→ SOURCE
+ + + + + + +
Sunnyvale Presbyterian Church
April 21, 2024
“From Dust We Are”
Rev. Annanda Barclay
This Wednesday: Modern Worship Collective @ 7 pm (Dinner @ 6 pm)
Greetings!

Sunnyvale Pres, it is wonderful to be worshiping with you once again! Given Hardy is away and I am stepping in to support, I am grateful to Rev. Hardy for the invitation. I pray for safe travels for him, Rev. Karin, and everyone on the Sunnyvale Ireland trip. I appreciate the partnership in ministry that exists between your congregation and my Fellowship. Monday marks Earth Day, and this Sunday’s theme will focus on our role as Christians in relationship to the planet. We are in the Christian spiritual/liturgical season of Eastertide, a time of celebration, so a sermon of encouragement that speaks to re-framing perspectives and new life is very much called for!
+ + + + + + +
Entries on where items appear
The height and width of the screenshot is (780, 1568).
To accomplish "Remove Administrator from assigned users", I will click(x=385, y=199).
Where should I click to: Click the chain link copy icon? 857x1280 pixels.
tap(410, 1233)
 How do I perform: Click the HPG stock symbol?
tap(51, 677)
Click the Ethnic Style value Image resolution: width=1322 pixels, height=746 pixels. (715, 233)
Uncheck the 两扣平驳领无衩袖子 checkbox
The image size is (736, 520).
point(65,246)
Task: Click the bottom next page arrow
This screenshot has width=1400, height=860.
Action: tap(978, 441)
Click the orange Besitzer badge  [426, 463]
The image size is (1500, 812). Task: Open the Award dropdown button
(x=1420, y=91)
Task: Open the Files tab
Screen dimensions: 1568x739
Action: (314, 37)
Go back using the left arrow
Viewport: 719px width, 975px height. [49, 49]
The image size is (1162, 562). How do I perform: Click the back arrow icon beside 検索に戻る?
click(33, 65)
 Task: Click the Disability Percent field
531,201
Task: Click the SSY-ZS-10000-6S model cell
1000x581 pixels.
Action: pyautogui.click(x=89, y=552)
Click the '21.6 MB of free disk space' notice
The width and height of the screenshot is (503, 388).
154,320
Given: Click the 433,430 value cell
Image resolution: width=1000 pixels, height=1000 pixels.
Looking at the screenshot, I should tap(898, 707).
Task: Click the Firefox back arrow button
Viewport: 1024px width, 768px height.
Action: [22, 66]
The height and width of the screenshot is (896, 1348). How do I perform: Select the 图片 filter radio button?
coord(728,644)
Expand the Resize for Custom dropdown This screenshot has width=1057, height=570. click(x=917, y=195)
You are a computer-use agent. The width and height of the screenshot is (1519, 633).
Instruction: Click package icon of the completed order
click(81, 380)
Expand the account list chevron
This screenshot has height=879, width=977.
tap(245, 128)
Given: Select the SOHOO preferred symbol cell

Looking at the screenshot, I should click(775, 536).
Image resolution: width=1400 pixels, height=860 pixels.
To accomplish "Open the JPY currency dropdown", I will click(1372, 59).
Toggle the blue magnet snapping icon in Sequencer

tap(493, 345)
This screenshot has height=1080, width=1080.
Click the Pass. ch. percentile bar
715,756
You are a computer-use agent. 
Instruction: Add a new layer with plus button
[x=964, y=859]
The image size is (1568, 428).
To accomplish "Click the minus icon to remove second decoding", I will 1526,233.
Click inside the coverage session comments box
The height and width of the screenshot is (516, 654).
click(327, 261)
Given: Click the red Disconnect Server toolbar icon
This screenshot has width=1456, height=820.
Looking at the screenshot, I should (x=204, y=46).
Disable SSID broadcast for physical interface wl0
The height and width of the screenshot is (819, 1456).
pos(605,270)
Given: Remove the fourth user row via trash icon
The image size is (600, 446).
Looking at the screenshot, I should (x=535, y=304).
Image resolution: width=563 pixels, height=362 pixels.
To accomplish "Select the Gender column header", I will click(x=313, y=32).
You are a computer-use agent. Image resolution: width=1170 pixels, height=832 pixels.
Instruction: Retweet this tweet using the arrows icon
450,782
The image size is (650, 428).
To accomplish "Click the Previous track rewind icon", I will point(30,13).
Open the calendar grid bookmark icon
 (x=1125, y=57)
+ + + + + + +
→ EXERCISES
[a] Render this sentence from the church newsletter in Spanish: "Monday marks Earth Day, and this Sunday’s theme will focus on our role as Christians in relationship to the planet."
[b] Write the next paragraph of the church newsletter, picking up after its last sentence.
These entries have no role here.

→ THE RESULTS
[a] El lunes se celebra el Día de la Tierra, y el tema de este domingo se centrará en nuestro papel como cristianos en relación con el planeta.

[b]
In that same spirit, a rarest of rare occasion has occurred and right after I preach my sermon, I will be delivering that same sermon to University Public Worship at Stanford. It is a first time experience to be double-booked back to back on a Sunday, and it is not an arrangement I would wish on anybody. I ask for your understanding as I slip out the side door after the sermon. Forgive me, and take delight in knowing that Stanford won’t be the first to find out this time.

With compassion, care, and a gentle reminder of our shared humanity,
Rev. Annanda Barclay

Please join us immediately following the Sunday service for our Coffee Hour
(in-person in Trinity Court or online via Zoom).

Theme for Sunday

When despair for the world grows in me and I wake in the night at the least sound in fear of what my life and my children’s lives may be, I go and lie down where the wood drake rests in his beauty on the water, and the great heron feeds. I come into the peace of wild things who do not tax their lives with forethought of grief. I come into the presence of still water. And I feel above me the day-blind stars waiting with their light. For a time I rest in the grace of the world, and am free.
The Peace of Wild Things by Wendell Berry
Questions for Reflection
  • Can you recall a meaningful and moving memory where you felt connected to nature?

  • Do you feel a part of nature, or is nature somewhat of an other to you?

  • What are your hopes and dreams for the planet? (I double dog dare you to imagine!)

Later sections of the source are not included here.